MATH 210 – Computer Assignment #3 – 25 Points
Due Thursday, 5/8/08
You will be working in the same group and using the same 100 data values you had for Assignments
#1 and 2. In this assignment you will be analyzing the relationship between a student’s GPA after three
college semesters and the variables HSM, HSE, SATM and SATV. We wish to determine which of
these four explanatory variables, measured when the students were in high school, provides the best
linear predictor for their college GPA. We will be ignoring the students’ sex in this assignment.
Use SPSS to construct scatterplots and perform linear regression analysis as described below. Make
sure to put back in any outliers you deleted for Assignment #2. Type a double-spaced report
summarizing your findings for Purdue computer science majors. Your introduction should
summarize the population being studied, the variables of interests, the statistical methods being
used and your conclusions in the context of this study. Attach all supporting SPSS output and
highlight relevant values on your output. Follow the report guidelines given with Assignment #1.
1. Construct separate scatterplots of GPA versus each of the four explanatory variables (i.e., GPA vs. HSM,
GPA vs. HSE, GPA vs. SATM, and GPA vs. SATV) including the LSR line (choose “Elements, Fit Line at
Total” from the chart editor). Describe each scatterplot in terms of direction, form and strength. Which
association appears to be the strongest? the weakest?
2. Repeat the regression analysis four times with GPA as your response (y) variable (i.e., GPA vs. HSM, GPA
vs. HSE, etc.). Be sure to save the residuals each time. Summarize the results in your report, stating the
correlation for each of the four relationships and also each of the least-squares regression (LSR) equations.

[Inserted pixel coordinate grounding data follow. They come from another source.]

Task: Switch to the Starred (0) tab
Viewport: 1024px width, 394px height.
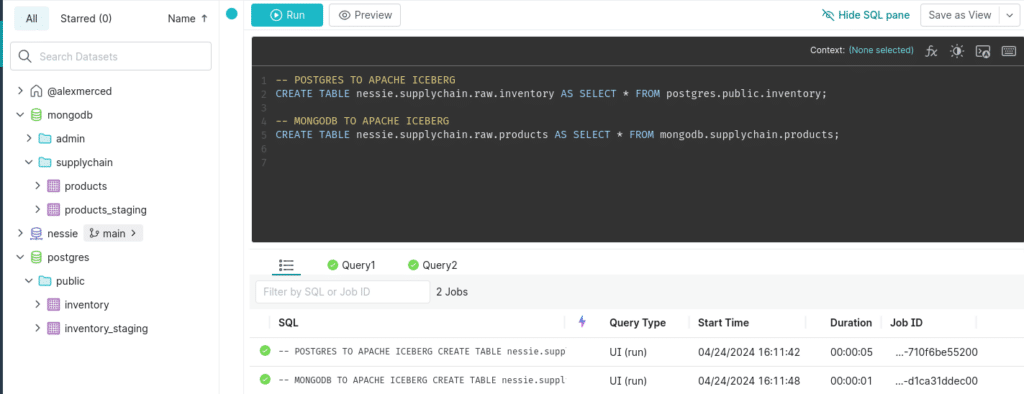Action: (86, 18)
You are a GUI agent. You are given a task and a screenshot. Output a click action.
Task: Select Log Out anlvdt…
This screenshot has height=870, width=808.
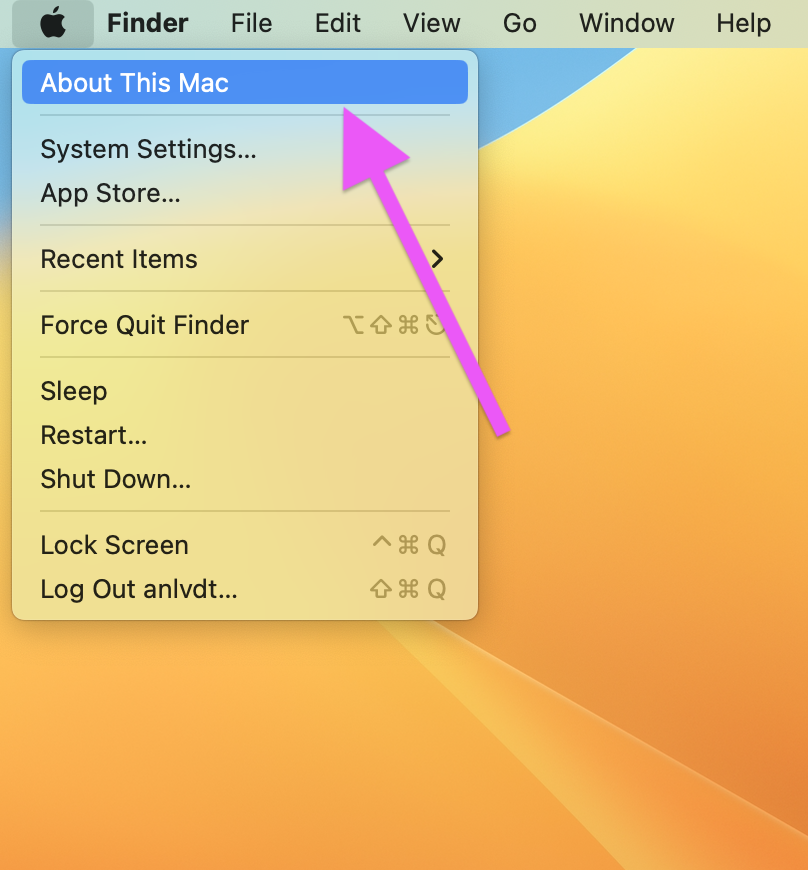245,589

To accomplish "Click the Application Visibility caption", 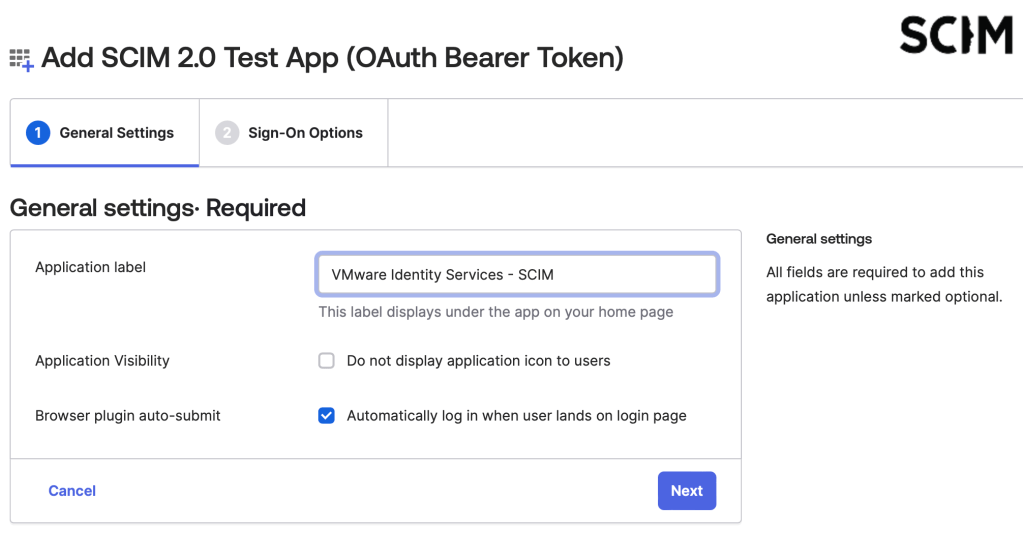I will tap(102, 361).
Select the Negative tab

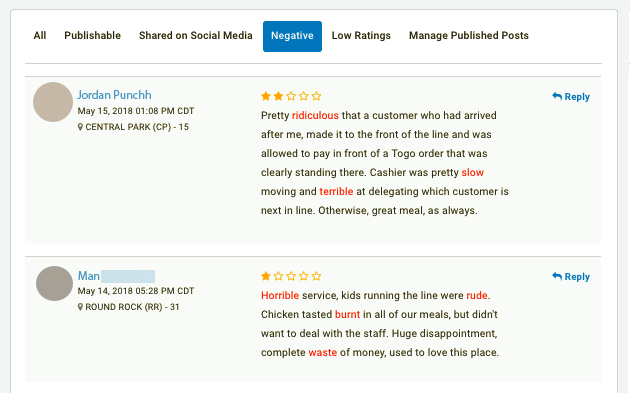(x=292, y=36)
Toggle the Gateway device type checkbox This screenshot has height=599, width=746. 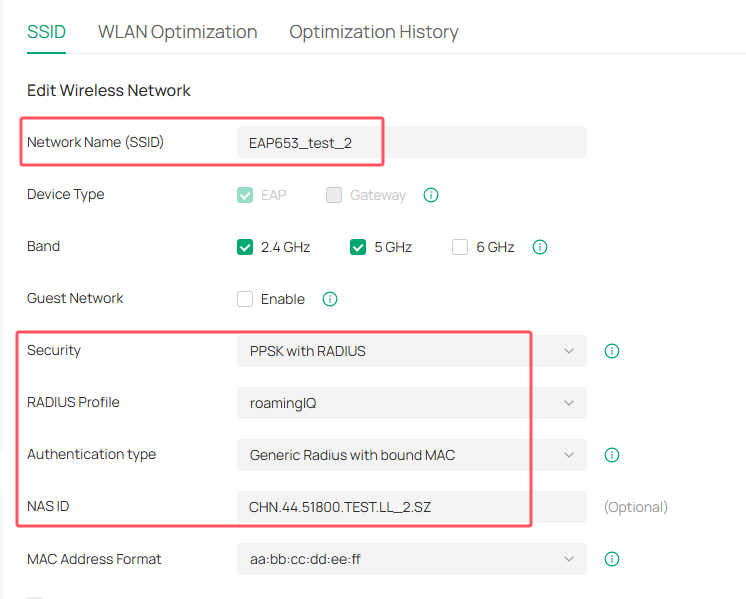pos(334,195)
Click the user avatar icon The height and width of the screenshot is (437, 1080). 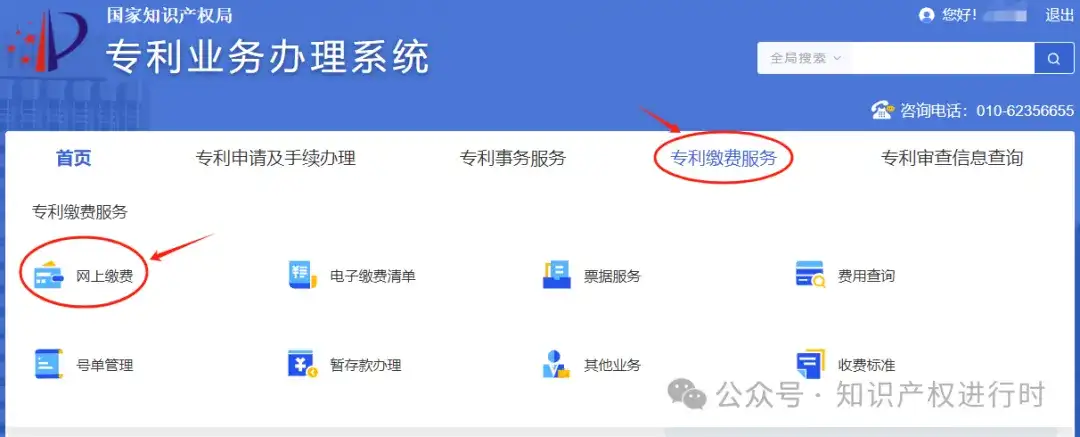[926, 15]
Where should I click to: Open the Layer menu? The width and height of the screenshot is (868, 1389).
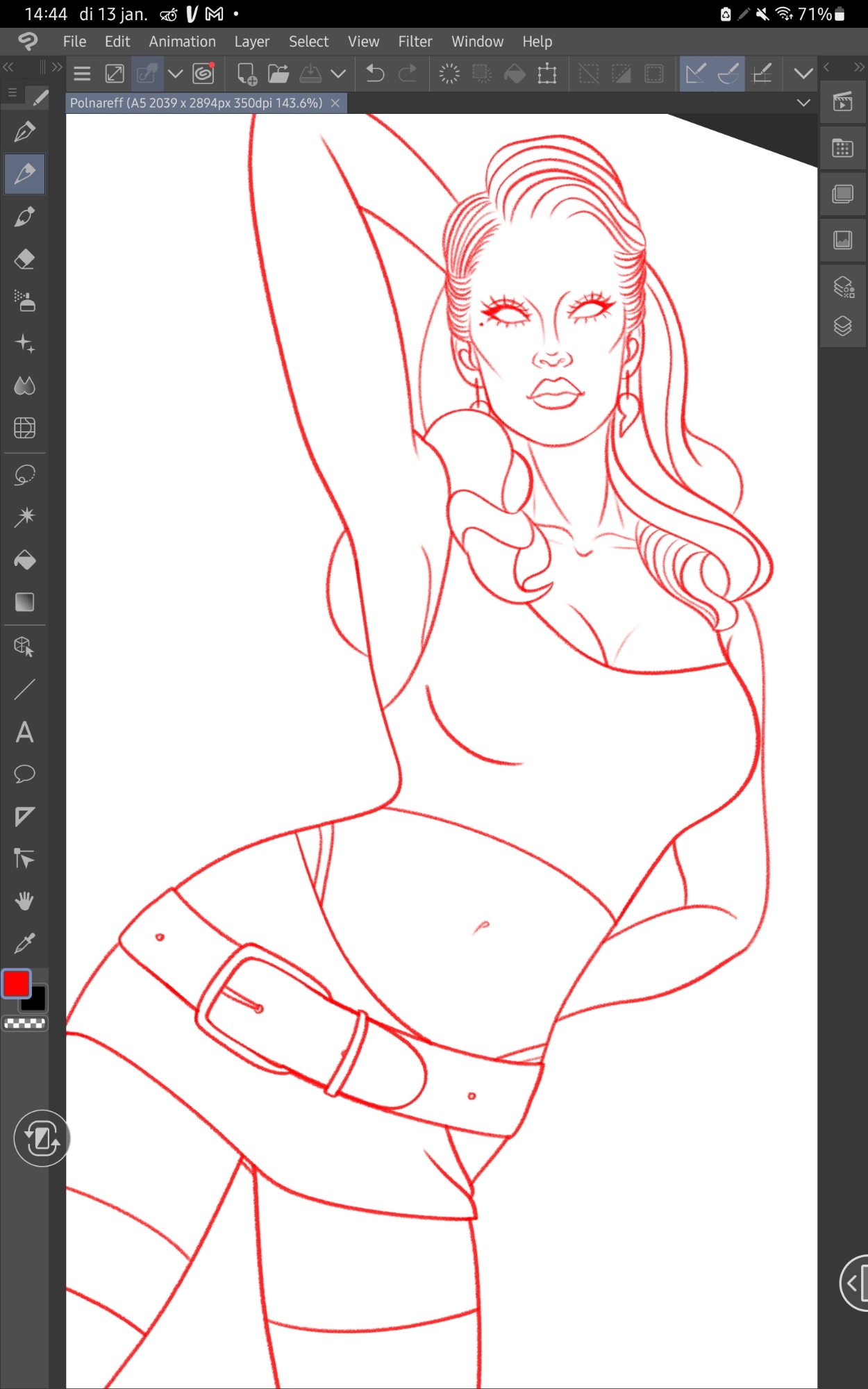tap(251, 42)
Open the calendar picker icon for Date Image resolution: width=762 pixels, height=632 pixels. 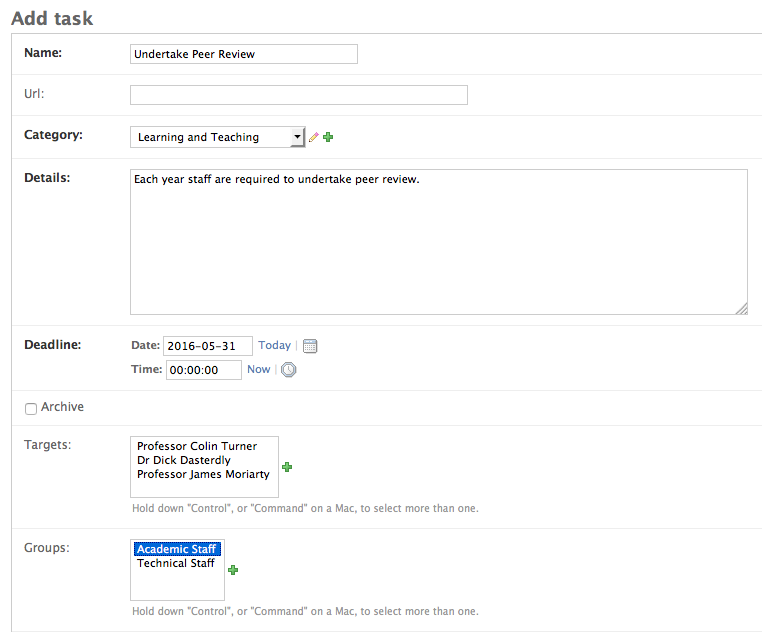310,346
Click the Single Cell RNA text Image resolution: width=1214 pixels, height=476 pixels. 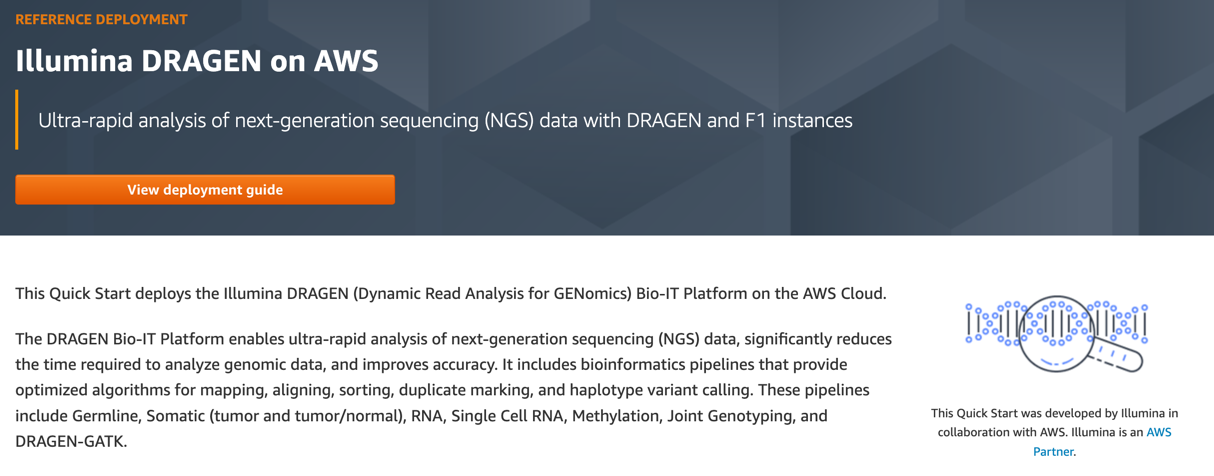pos(509,415)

3. Construct a residual plot for each of these four relationships and describe the results. Are the plots random
(indicating the LSR line is a good fit of the data) or are any patterns present?
4. Which of the four explanatory variables (HSE, HSM, SATV or SATM) provides the best linear predictor of
a Purdue C.S. students’ GPAs? This should be determined by first eliminating any relationships that are
clearly non-linear (based on the residual plots). Of those that appear fairly linear choose the relationship with
the strongest correlation (r nearest +1 or –1). Recall that we are assuming a relationship is linear unless there
is clear curvature in the residual plot. For the rest of this assignment use this variable as your explanatory
(x) variable and ignore the other three variables.
5. For the relationship you chose in #4, are there any data points which would be considered influential
observations? Discuss your conclusion. If there are any points that seem especially influential remove them
from the data, make a new scatterplot and residual plot and report the new LSR equation and correlation.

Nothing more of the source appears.